▶ _Consegna A_
Riassuma in due frasi il testo sull'incontro con Avati al Teatro Morlacchi.
▶ _Consegna B_
Nel testo sull'incontro con Avati al Teatro Morlacchi, chi convinse Renato Pozzetto ad accettare il ruolo?
▶ _Consegna C_
Riprenda il testo sull'incontro con Avati al Teatro Morlacchi e lo prosegua dal punto in cui si interrompe.
═════ Testo estratto
I ricordi di una vita e il suo rapporto con l'Umbria dove vive. Il saluto del cardinale Bassetti: ha sempre fatto convivere spettacolo e spiritualità

Avati al Morlacchi, non solo uomo di cinema, ma filosofo, amante dell’Umbria, grande affabulatore. La IV edizione di Castiglione Cinema – Rdc Incontra, il Festival promosso dalla Fondazione Ente dello Spettacolo, prende l’abbrivio dal Teatro Morlacchi. Il novantesimo anniversario della Rivista del Cinematografo viene dunque celebrato fra i travertini della Vetusta con un evento che era sold out appena annunciato. Duettando col critico Federico Pontiggia, Avati dà il meglio di sé. Squadernando il proprio pensiero sulla vita, che è cinema come lo è l’avventura esistenziale di ciascuno.

Avati parla dell’infanzia, così simile alla vecchiaia, per la sua ansia d’eternità. Come è eterno il legame fra Nino e Caterina (53 anni di matrimonio), protagonisti del libro di Giuseppe Sgarbi da cui Avati ha tratto “Lei mi parla ancora”, capolavoro che vede al centro della scena un inusuale Renato Pozzetto, interprete intenso e convincente. Al proposito, Avati riferisce che il ruolo era stato assegnato a un altro reduce della “panettonate” come Massimo Boldi, che ha poi scelto l’inutile “Vacanze su Marte”. Così il ruolo è caduto su Pozzetto, in lite da anni con Pupi, convinto ad accettare dal fratello Antonio Avati, produttore.
══════════
═════ Estratto dati
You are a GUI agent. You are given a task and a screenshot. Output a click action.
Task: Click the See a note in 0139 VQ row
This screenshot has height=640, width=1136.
══════════
▶ _Risposta scritta A_
Al Teatro Morlacchi si è aperta la IV edizione di Castiglione Cinema – Rdc Incontra, festival promosso dalla Fondazione Ente dello Spettacolo, che celebra il novantesimo anniversario della Rivista del Cinematografo con un dialogo tra Avati e il critico Federico Pontiggia, evento esaurito appena annunciato. Avati ha parlato dell'infanzia e del film "Lei mi parla ancora", tratto dal libro di Giuseppe Sgarbi, raccontando che il ruolo poi interpretato da Renato Pozzetto era stato inizialmente assegnato a Massimo Boldi.

▶ _Risposta scritta B_
Il fratello di Avati, il produttore Antonio Avati.

▶ _Risposta scritta C_
Un film, questo su Sgarbi, penalizzato dalla pandemia e che – dice Pontiggia – parla d’immortalità in un momento di fragilità e insicurezza come l’attuale. Una spigolatura personale di Avati che trova analogie fra il personaggio del film e se stesso (“Vedo il senso di quello che faccio attraverso lo sguardo di mia moglie”). Ma c’è spazio anche per l’umorismo, come quando il regista racconta le proprie esperienze jazzistiche, con Lucio Dalla secondo clarinetto, sempre squattrinato e all’eterna ricerca delle 50 lire per la cena. Ma “Sapeva pensare in grande ed ha scritto una pagina immortale di musica e di poesia”.

Poi parla dell’Umbria, della conservazione del paesaggio, dei feroci campanilismi, di Todi, di una regione ideale per collocarvi le sue fantasie sul medioevo o sul jazz, sull’amicizia e sul cioccolato, sul mestiere di cacciatore sopravvissuto all’omologazione culturale. Dopo la proiezione, l’intervento di Bassetti che loda Avati per “aver valorizzato la nostra regione” e per aver sempre fatto convivere spettacolo e spiritualità.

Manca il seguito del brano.